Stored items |
☆ ☆ ☆ ☆ ☆
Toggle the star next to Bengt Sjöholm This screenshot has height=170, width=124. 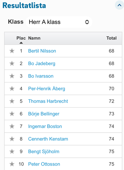(12, 152)
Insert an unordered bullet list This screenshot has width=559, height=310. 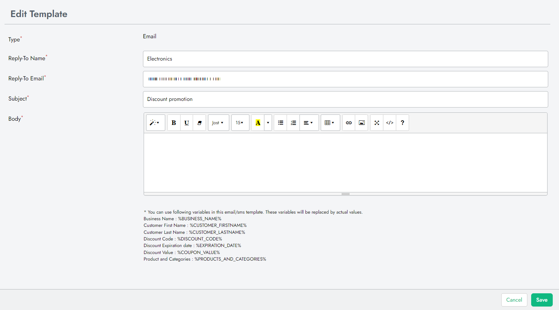280,123
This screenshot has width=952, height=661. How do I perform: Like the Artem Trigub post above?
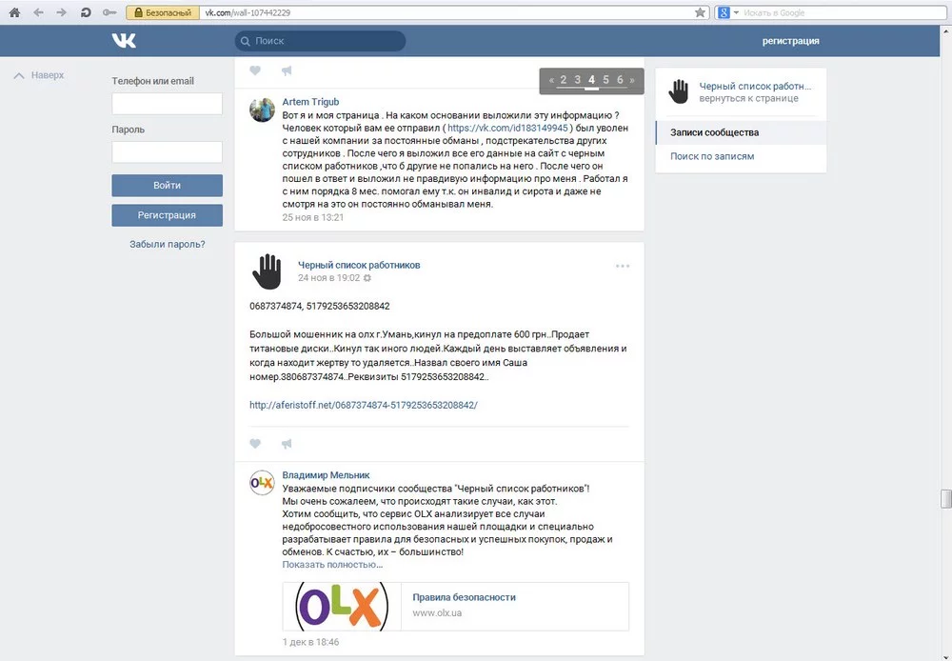255,70
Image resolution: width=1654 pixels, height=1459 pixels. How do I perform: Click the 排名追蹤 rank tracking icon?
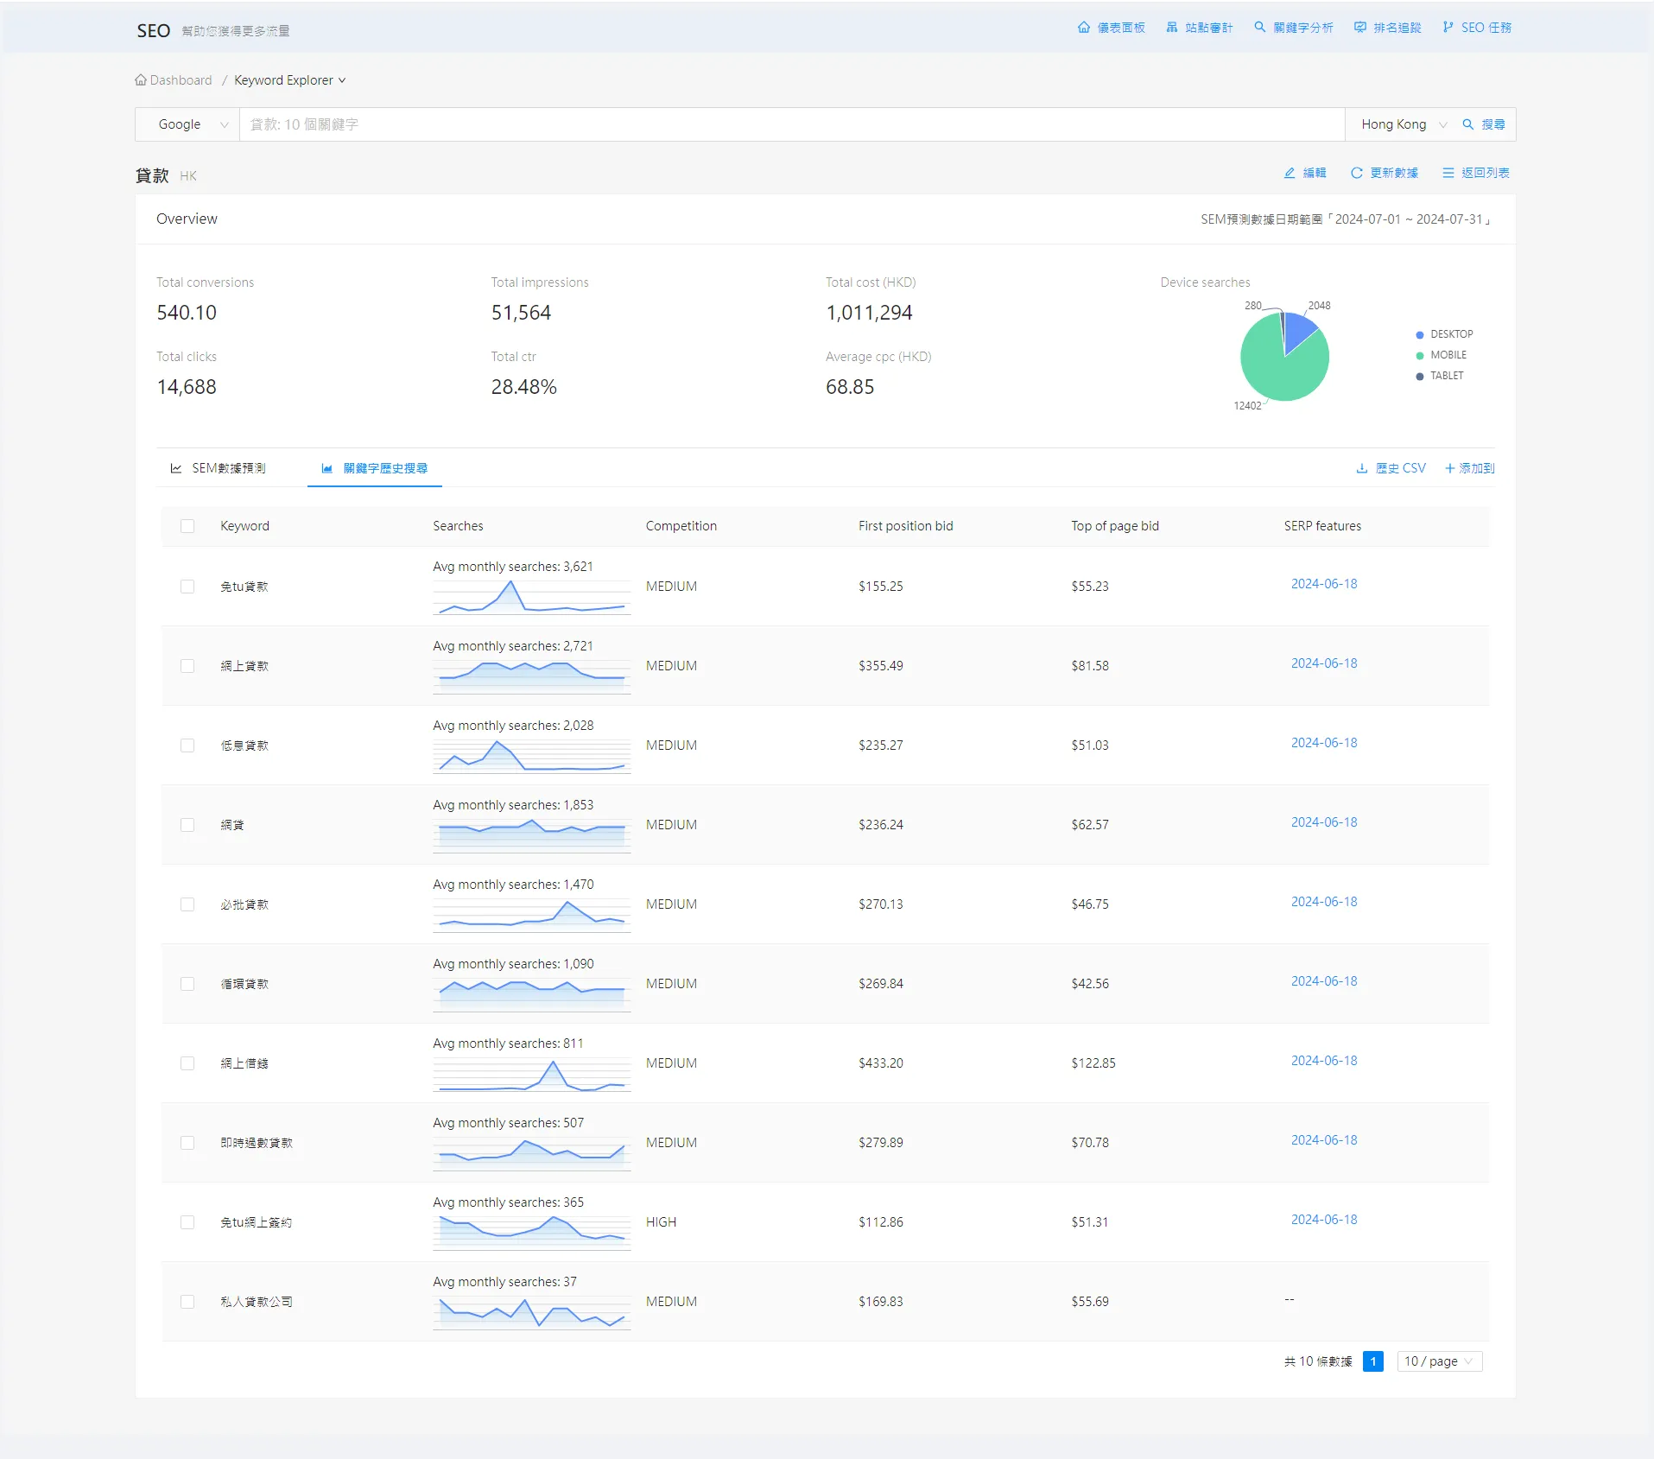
☆ ☆ ☆ ☆ ☆
What you should do | Retype exactly the lines above, starting at the line containing "This screenshot has width=952, height=661." and ending with the last line, both included; leave out the pictures.

Answer box |
This screenshot has width=952, height=661. How do I perform: Like the Artem Trigub post above?
255,70
Image resolution: width=1654 pixels, height=1459 pixels. How do I perform: Click the 排名追蹤 rank tracking icon?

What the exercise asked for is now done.